Praveen Nishad, supported by the Samajwadi Party (SP) and the Bahujan Samaj Party (BSP), defeated BJP’s Upendra Shukla by almost 22,000 votes.
It also helped cement the alliance between foes turned friends SP and BSP.
The tables have, however, turned now. Exactly a year later, Praveen deserted the SP-BSP alliance. His father Sanjay Nishad, the president of Nishad Party, stuck an alliance with the BJP.
On April 2, Akhilesh Yadav and Sanjay Nishad had announced that they would fight the 2019 Lok Sabha elections together.
On April 4, Sanjay met Adityanath, and a day later, expressed ‘unhappiness’ with Akhilesh. “The SP and BSP worked out things for themselves,” Sanjay said.
Nishad Party had demanded two seats from the SP-BSP alliance – Gorakhpur and Maharajganj – which was refused.
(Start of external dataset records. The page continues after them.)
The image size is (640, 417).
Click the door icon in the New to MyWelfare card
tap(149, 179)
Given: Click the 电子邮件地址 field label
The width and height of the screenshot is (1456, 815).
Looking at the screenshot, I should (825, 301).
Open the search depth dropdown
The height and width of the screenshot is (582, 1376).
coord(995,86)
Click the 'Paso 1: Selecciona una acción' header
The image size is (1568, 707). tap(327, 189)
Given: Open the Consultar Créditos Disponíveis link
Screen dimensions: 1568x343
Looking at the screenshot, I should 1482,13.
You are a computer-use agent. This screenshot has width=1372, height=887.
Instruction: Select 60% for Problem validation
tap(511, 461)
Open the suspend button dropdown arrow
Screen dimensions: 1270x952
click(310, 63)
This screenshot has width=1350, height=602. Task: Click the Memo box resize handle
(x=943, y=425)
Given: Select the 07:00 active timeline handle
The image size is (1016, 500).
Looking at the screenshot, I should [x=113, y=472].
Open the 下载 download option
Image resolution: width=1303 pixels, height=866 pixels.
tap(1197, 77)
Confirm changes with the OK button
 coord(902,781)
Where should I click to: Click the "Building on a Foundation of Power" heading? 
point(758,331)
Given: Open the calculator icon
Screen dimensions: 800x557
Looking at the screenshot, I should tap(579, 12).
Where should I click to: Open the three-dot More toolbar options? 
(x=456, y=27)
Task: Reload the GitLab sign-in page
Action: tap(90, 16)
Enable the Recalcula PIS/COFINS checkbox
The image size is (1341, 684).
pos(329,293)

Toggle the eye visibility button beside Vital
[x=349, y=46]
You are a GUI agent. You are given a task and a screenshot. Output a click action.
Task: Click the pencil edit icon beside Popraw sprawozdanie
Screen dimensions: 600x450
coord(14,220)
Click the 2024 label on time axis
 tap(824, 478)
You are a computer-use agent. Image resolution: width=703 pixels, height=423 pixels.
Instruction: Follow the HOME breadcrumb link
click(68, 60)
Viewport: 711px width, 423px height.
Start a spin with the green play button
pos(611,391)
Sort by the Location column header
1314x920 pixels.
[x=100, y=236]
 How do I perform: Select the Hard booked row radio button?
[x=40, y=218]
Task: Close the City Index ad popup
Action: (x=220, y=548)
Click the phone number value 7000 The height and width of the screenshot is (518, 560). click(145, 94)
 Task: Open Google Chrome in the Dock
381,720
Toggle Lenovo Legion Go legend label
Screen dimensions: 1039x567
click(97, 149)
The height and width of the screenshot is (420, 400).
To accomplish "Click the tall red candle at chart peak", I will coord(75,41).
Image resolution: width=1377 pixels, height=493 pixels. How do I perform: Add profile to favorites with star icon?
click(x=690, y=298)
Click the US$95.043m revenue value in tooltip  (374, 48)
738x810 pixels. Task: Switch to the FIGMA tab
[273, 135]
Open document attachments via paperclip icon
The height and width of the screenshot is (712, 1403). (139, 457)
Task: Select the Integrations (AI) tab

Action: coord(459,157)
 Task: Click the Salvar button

The SP had told them that they had committed Gorakhpur to the Ajit Singh-led Rashtriya Lok Dal from its quota. However, soon after, the SP-BSP alliance announced Ram Bhuwal Nishad from the same Nishad community as the candidate from Gorakhpur.
The BJP is yet to name a candidate.
Thus, the BJP has been successful in bringing the Nishad party into its fold. And with that, the BJP’s prospects appear to be stronger in at least six Lok Sabha seats of eastern Uttar Pradesh, where the Nishad community is considered numerically significant. The Nishad Party has the sitting Member of Parliament (MP) from Gorakhpur. He had won the last year’s bye-elections.
The exit of 30-year-old Praveen Nishad from the alliance adversely impacts the SP-BSP alliance in Gorakhpur, Jaunpur, and Machhlishahr Lok Sabha seats, where Nishads form over 10 per cent of the population.
With around 4-5 per cent vote share, the Nishads can also affect the poll outcome in Azamgarh, Maharajganj and Varanasi seats. All over the state, they form 2.6 per cent of the population.